Bürgermeister: Ich bin schön öfters mit Zylinder aufgetreten und war natürlich bei meinem ersten Kongress der D.O.N.A.L.D. überrascht, als im Forum kursiert ist, “ob er denn mit Zylinder kommt”. Dann wurde sich über meinen Namen lustig gemacht, was ich überhaupt nicht verstand -- ich heiße ja Eberl. In die Rolle muss ich immer schlüpfen, wenn das Fernsehen kommt und dann muss ich immer mit Zylinder auftreten und mit Schärpe am besten.

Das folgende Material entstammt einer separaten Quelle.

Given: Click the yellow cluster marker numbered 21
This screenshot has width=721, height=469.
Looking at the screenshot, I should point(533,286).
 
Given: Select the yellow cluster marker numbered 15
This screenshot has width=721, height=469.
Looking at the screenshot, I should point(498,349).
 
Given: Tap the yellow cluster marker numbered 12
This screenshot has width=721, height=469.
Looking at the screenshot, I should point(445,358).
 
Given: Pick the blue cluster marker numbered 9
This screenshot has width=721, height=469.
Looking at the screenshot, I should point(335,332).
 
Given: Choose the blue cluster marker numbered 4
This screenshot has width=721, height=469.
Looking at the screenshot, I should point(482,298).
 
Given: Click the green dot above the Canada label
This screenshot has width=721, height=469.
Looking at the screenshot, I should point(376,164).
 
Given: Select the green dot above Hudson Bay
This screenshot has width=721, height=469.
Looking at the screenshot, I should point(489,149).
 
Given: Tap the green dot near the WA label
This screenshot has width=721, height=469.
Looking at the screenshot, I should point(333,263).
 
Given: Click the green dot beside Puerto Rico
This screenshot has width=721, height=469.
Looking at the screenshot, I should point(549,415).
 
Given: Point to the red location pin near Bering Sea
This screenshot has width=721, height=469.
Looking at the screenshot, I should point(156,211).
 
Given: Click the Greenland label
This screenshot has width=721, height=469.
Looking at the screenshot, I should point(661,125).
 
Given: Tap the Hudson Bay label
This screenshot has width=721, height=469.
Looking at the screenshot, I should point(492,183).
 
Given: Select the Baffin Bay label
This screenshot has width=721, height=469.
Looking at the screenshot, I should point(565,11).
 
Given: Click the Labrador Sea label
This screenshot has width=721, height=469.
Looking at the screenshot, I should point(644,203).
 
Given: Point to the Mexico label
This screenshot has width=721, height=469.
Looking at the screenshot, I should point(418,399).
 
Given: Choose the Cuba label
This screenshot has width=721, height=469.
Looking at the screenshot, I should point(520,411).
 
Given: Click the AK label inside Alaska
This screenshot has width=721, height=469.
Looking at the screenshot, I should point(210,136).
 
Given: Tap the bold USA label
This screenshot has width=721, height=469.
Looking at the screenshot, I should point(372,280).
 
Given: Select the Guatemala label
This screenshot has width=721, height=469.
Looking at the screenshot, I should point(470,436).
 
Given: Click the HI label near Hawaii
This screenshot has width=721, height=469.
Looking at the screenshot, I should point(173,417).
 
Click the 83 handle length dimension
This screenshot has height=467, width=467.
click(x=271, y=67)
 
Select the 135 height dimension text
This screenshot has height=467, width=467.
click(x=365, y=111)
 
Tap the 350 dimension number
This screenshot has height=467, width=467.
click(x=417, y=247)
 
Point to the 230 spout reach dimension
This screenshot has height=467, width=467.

Zum Sautrog-Rennen fahren wir natürlich als Bürgermeister von Entenhausen und Donald, ich dann im vollen Ornat. Aber ich denke, was die Frau Doktor Hentschel sagt, das ist genau der Punkt: Wir müssen natürlich auch jemanden, der nicht Donaldist ist, die Welt von Entenhausen näher bringen und das Museum schmackhaft machen. Das war die Gratwanderung, und ich denke, die Donaldisten sehen es auch ein: Das soll kein [donaldistisches] Spezial-Museum sein.
Natürlich muss auch ein Donaldist reingehen und sagen: "Wow, das haben sie aber toll gemacht". Aber es muss auch derjenige, der in seiner Kindheit in den Micky-Maus-Heften geblättert hat, genauso sagen: "Es war ein Erlebnis und ich habe die eineinhalb oder zwei Stunden genossen".
Alexandra, letzte Frage: Deine Brille, ist die eine Anspielung auf Erika Fuchs?
Alexandra: Erläuter’ nochmal deine Frage.
Sie konnte ja sehr schlecht sehen und hatte eine auffällige Brille mit einer dicken Umrandung.
Alexandra: Ich trage diese Brille schon seit sehr, sehr vielen Jahren und die hat jetzt schon den dritten Satz Gläser drin, immer an die Dioptrien angepasst, weil ich mich gar nicht von ihr trennen mag. Aber ich bin bisher noch nicht auf die Idee gekommen, dass das ein verbindendes Element zu Erika Fuchs sein könnte.
Wir werden sehen. Bitte behalt’ deine Brille und Alexander, du deinen Zylinder. Prost, bis zum nächsten Mal und danke für Eure Gastfreundschaft, die Piroggen und den Maßkrug.